In conclusion, sequence information is the only form of biological information and no parallel system for conformational information exists. Protein conformation for both native and amyloid folding is simply a function of thermodynamics acting on protein chemistry. If this was not the case, and a protein required another protein template to adopt a certain conformation, the entire structure of molecular biology would crumble. Anfinsen’s dogma saved molecular biology from becoming a problem of infinite turtles (where did the first template come from?), or an impossible storage problem, where cells had to carry templates of all possible protein conformations all the time. Conformational templating according to the prion hypothesis cannot be maintained even for one generation of fibrils and is neither necessary nor sufficient to explain the experimental results of amyloid formation, which is a simple process of phase transition.
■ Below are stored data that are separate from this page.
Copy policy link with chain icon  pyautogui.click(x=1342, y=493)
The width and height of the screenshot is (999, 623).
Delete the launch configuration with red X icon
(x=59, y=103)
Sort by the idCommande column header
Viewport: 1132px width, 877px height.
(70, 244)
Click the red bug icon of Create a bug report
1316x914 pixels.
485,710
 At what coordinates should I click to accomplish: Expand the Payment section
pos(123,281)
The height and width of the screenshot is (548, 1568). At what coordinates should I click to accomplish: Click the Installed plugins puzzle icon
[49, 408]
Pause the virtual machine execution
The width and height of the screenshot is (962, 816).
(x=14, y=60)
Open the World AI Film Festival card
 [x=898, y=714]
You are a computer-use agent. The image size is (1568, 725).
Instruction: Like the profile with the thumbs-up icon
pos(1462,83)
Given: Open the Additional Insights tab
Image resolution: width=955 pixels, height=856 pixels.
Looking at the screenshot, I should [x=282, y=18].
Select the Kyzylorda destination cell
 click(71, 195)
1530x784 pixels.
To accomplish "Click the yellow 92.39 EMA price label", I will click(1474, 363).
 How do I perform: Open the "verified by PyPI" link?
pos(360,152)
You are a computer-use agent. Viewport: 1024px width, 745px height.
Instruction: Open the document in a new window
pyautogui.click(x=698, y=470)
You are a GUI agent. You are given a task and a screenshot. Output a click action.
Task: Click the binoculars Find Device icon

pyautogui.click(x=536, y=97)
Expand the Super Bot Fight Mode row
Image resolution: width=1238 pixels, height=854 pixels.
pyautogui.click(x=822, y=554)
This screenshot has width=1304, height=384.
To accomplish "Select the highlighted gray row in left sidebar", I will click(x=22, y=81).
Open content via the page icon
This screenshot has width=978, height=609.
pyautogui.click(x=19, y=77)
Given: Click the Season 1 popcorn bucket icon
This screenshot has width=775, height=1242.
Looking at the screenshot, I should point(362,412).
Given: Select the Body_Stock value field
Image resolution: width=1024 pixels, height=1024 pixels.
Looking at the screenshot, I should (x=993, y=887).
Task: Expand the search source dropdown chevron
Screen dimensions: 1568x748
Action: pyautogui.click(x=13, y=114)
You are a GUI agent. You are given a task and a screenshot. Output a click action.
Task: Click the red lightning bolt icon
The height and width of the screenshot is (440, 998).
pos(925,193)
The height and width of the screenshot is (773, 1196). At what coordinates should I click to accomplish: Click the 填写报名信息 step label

The famous economist John Maynard Keynes once said about the power of theories as frameworks of thinking: “The ideas of economists and political philosophers, both when they are right and when they are wrong, are more powerful than is commonly understood. Indeed, the world is ruled by little else.” This applies to scientific theories too. The prion hypothesis is the wrong framework of thinking about the amyloid phenomenon. It is not incomplete, it is not inaccurate, it is just flat wrong. Its core assumptions about sustained conformational information templating contradict endless lines of experimental evidence. There are no two ways about it. Unfortunately, the prion hypothesis has been incredibly powerful in framing research and therapeutic development for neurodegenerative diseases for over four decades leading the field to focus almost exclusively on one mechanism of amyloid formation (seeding) and one mechanism of toxicity (gain-of-function), ignoring other equally if not more important pathways of amyloid formation and pathogenesis. The result is zero therapies. 

Real progress can only happen when the fatal flaws of such an influential theory are acknowledged and replaced by the proper physical understanding of the phenomenon as a spontaneous folding event under the conditions of supersaturation and phase transition. Prions (and their cousin oligomers) are indeed toxic to the brain, not as real entities, but as flawed concepts that prevent us from properly understanding the phenomenon in order to develop suitable interventions. We must cure our intellectual framework first to be able to cure these diseases.